STATED EXERCISE >> In the Redskins practice report, which player was Joe Barry getting on during the run blocking drill?

TEXT PASSAGE >>
Washington Redskins

Quick Links

Redskins practice report, Day 12: A strong day for Forbath

redskins-line-stretch-camp-2015.png

Redskins practice report, Day 12: A strong day for Forbath

RICHMOND—The Redskins returned to Richmond and so did the rain. There was some pretty steady rainfall for about the first half of practice but it tapered off for the latter part of the session. Here are my observations.

Robert Griffin III had an up and down day. In fact, it probably was more down than up. His first pass attempt of the day came as he was moving to his right and it was about a three-quarters overhand delivery. Griffin might have had WR Pierre Garçon on the sideline but the pass was off the mark, giving the receiver no chance. A few plays later, Garçon beat CB DeAngelo Hall on a crossing pattern and Griffin’s pass was on the money. For most of the day, he was on the money with his feet set and throwing a short pattern. Later in some simulated game situations he missed his first two, overthrowing Ryan Grant and leading Evan Spencer by too much over the middle. He finally nailed one, a dart to Andre Roberts.

Joe Barry was getting on OLB Preston Smith during a run blocking drill, using salty language not suitable for this site. The rookie was getting moved off of the ball and Barry was trying to get him to use the proper technique to get loose. Smith wasn’t the only front seven defender struggling; despite the fact that the drill strongly favors the defense since they know what’s coming the offensive line did pretty well in the drill.

DATA SUPPLIED >>
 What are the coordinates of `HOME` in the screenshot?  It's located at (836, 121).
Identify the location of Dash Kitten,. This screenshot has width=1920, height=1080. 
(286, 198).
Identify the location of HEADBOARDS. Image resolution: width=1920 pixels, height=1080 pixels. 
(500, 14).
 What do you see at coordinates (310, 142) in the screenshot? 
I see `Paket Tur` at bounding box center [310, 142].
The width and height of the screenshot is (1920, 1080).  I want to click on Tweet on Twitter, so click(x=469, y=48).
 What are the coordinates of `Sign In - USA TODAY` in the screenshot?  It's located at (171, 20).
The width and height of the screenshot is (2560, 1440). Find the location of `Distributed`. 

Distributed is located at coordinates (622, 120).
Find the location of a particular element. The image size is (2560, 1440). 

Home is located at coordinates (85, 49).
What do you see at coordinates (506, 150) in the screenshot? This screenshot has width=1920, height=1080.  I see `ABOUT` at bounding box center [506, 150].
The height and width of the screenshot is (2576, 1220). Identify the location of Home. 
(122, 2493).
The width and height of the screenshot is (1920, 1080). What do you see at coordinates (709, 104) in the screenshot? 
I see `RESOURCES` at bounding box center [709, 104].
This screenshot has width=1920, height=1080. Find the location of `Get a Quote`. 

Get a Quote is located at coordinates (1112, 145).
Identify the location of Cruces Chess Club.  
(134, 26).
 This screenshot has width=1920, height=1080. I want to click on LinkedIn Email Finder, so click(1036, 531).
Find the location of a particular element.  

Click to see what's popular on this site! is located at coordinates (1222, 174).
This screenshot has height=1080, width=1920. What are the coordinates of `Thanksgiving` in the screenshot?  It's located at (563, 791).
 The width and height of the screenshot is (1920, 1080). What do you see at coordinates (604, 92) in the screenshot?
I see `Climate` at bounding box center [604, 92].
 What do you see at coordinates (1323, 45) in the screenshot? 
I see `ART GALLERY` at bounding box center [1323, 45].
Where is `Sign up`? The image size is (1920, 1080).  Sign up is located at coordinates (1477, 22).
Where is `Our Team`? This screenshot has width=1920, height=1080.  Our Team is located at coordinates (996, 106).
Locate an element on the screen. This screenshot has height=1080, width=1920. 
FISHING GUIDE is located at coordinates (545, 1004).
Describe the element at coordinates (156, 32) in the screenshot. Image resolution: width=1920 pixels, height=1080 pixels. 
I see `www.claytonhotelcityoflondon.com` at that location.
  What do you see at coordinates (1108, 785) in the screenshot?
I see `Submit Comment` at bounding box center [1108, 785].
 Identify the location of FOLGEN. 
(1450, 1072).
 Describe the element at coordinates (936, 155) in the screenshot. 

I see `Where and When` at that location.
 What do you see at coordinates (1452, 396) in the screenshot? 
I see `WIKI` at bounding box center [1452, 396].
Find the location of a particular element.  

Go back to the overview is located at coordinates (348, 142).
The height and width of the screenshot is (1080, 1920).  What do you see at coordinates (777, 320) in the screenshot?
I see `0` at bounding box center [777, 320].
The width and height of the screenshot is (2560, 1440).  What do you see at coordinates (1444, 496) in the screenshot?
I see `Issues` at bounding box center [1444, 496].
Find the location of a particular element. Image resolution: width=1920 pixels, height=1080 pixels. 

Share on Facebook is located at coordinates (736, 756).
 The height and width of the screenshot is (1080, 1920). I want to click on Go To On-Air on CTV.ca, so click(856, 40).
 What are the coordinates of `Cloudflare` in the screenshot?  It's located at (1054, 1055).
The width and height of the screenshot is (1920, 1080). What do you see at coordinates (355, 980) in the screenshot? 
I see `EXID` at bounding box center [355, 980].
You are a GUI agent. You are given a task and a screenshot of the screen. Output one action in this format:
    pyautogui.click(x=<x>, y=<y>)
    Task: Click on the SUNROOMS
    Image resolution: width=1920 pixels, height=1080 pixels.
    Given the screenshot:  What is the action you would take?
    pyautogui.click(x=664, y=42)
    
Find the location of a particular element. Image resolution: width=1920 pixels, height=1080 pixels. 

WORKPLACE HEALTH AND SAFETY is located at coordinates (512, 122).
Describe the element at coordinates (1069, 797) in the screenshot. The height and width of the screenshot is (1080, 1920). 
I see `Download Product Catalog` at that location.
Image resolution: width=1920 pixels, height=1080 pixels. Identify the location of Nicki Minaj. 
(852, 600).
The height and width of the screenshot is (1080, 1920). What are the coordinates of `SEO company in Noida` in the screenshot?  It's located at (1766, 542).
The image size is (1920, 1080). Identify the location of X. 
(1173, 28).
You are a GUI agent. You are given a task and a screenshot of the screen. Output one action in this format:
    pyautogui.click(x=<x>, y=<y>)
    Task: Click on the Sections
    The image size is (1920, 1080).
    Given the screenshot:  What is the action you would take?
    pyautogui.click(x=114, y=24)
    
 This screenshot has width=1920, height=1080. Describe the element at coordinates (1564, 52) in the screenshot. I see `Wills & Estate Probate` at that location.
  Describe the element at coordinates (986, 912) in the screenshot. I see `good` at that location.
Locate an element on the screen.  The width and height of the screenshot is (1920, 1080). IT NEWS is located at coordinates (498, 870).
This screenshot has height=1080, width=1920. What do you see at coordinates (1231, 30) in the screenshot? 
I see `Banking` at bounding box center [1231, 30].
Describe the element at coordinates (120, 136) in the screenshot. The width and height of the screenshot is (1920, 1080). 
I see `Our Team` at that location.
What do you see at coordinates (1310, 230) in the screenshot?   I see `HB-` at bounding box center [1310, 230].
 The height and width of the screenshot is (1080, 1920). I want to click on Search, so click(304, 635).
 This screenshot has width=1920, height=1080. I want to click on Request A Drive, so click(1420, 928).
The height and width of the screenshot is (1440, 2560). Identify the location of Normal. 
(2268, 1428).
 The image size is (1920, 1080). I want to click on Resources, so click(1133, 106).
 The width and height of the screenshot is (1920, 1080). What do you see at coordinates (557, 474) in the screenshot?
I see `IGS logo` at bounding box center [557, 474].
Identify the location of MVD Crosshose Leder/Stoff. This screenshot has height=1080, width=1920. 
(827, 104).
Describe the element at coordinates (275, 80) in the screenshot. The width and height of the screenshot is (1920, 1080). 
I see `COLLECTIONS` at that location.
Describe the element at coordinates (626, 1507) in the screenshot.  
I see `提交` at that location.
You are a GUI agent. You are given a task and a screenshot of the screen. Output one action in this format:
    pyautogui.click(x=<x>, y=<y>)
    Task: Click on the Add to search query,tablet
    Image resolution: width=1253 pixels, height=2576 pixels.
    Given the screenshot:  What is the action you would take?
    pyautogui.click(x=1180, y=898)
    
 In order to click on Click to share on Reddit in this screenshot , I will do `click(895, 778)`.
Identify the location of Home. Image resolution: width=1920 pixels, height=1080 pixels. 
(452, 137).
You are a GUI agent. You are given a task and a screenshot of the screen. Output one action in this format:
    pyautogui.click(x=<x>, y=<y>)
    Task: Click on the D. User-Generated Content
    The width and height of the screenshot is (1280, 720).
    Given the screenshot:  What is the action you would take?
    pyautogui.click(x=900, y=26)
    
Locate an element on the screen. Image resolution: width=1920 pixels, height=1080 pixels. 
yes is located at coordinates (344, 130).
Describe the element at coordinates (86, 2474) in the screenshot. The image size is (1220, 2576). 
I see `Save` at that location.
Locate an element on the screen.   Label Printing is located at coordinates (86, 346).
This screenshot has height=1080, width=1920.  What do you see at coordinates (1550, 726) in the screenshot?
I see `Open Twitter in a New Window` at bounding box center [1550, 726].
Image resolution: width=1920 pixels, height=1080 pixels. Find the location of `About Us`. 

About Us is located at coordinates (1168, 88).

EXERCISE RESULT >> Outside linebacker Preston Smith